La fin de l’opposabilité des conventions collectives
La loi de financement de la sécurité sociale pour 2018 pose, en son article 50, la fin de l’opposabilité des conventions collectives dans la tarification des établissements et services sociaux et médico-sociaux (ESMS) ainsi que l’obligation d’agrément des accords d’entreprise signés par un ESMS ou un employeur. Les syndicats employeurs privés non lucratifs se sont insurgés : « Sans concertation avec les acteurs du secteur, une telle décision peut fragiliser l'exercice des missions des associations au service des personnes accueillies et accompagnées. » Les syndicats salariés, quant à eux, dénoncent la casse des garanties collectives dues à des salariés particulièrement exposés à des situations de travail difficiles, voire pénibles. D’autres épinglent la contradiction entre cette mesure gouvernementale unilatérale et les toutes récentes ordonnances réformant le Code du Travail qui valorisent la négociation de branche et les accords d’entreprise. En effet, si ces mesures ne sont plus opposables aux financeurs, à quoi sert-il encore de négocier puisque ces derniers peuvent imposer, seuls, les encadrements budgétaires qui contiennent, à plus de 70%, la rémunération des salariés.

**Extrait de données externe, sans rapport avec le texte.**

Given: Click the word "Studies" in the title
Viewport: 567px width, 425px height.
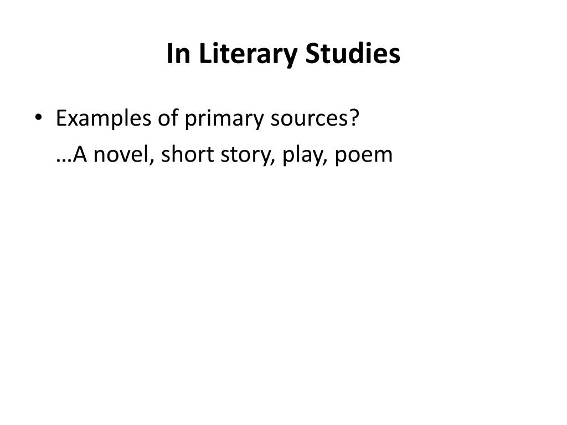Looking at the screenshot, I should [x=353, y=53].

Cette mesure n’est pas totalement nouvelle puisque la loi de financement de la sécurité sociale de 2009 avait déjà supprimé le mécanisme d'opposabilité budgétaire des accords applicables dans les établissements pour personnes âgées ayant conclu une convention tripartite ou un CPOM. Certes, on peut constater que cela n’a pas provoqué une surenchère à la baisse des salaires. On peut même penser que l’autonomie des employeurs associatifs se fonde peut-être sur le risque d’assumer directement et totalement le dialogue social, sans tutelle de l’État sur les résultats obtenus.
C’est plutôt au niveau de la signification ressentie par les salariés devant cette décision qu’il faut s’interroger : l’insécurité.
L’argument de défense présenté lors du projet de loi était officiellement d’améliorer la prise en charge des plus fragiles. Il n’est pas certain que la fragilisation des conditions salariales de ceux qui prennent précisément soin des plus fragiles soit un bon moyen de sécuriser leur prise en charge. Il existe un lien fort entre le bien être des salariés et la bientraitance des usagers. L’ignorer est une hérésie. De plus, précariser les professionnels qui interviennent auprès des précaires ne risque-t-il pas d’ajouter de la fragilité à la fragilité ?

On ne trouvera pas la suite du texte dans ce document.